When using her newly-found magical abilities to look into an enchanted dreamcatcher in Gold’s shop, Emma is able to look into the memories of Archie’s dalmatian (“Pongo”, in a cute little shoutout to “101 Dalmatians”) and sees what she thinks its Regina killing the lovable town shrink. Emma is devastated that Regina, apparently, is as bad as she’d feared, and sets out to arrest Regina – at which point, the episode becomes inundated with pathos. And I consider this a good thing. Hell, I consider it the best thing.
Lana Parrilla rarely gets enough to do with the role of Regina, and I wouldn’t be surprised to learn that she’s encouraged to chew the scenery in her straight-up villainous scenes. Yet I feel like she really knocks this episode out of the ballpark. Much of her devastation at losing Henry to Emma is communicated through her eyes. In particular, her closing scene, in which she watches from a distance as Emma breaks the news of her treachery to a heartbroken Henry, who now embraces Emma as his mother, is devastating. It could be seen as a bit of a cliche for the villain to be created by the heroes, in a way, but it works here. It ties into an overarching theme of persecution that gives the episode a richer dramatic heft than it would have had otherwise. Regina didn’t do anything wrong. If anything, she did everything right, helping Emma and Snow return to Storybrooke after months of mastering her own evil impulses to finally earn the genuine affection of the boy she’s raised for ten years. Sure, she’s still done plenty wrong in the past, but if, say, Emma was held to the standard of her sketchy past, we’d still be at square one. Thus, this story is considerably effective in portraying a certain level of complexity in Regina, as any villainous impulses to which she succumbs in the future will have been motivated by manipulations and misunderstandings.

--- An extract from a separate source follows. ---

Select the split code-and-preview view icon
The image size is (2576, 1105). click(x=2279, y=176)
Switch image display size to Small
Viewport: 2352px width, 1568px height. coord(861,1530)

On the subject of manipulations, that’s all the “murder” of Archie ever was, as Cora simply killed some random Storybrooke citizen, disguised his body to look like Archie’s, and took the real Archie captive in Hook’s big, cloaked ship. Not entirely sure what she plans on doing with him, other than the vague notion that she’s going to utilize his knowledge of the denizens of Storybrooke (I guess doctor-patient confidentiality doesn’t mean squat when you’ve got a hook to your throat), I suppose to get a leg up in whatever war is to come? Assuming it’s a war and not just a skirmish. That said, I’m exhilarated not to know where any of this is going. We haven’t heard a word about Princess Aurora (Sarah Bolger) and Mulan (Jamie Chung), and Gold didn’t figure into this episode as much as one might expect for one of the primary figures in the show’s mythology. This much story threatening to spill out into the plot might give me pause with any other series, but this show tends to work better when it embraces a broader scope – as long as character remains the focus, and not straight plot. To that end, episodes like “The Cricket Game” work better than most. It’s only been a few weeks, but I’m glad to have the show back.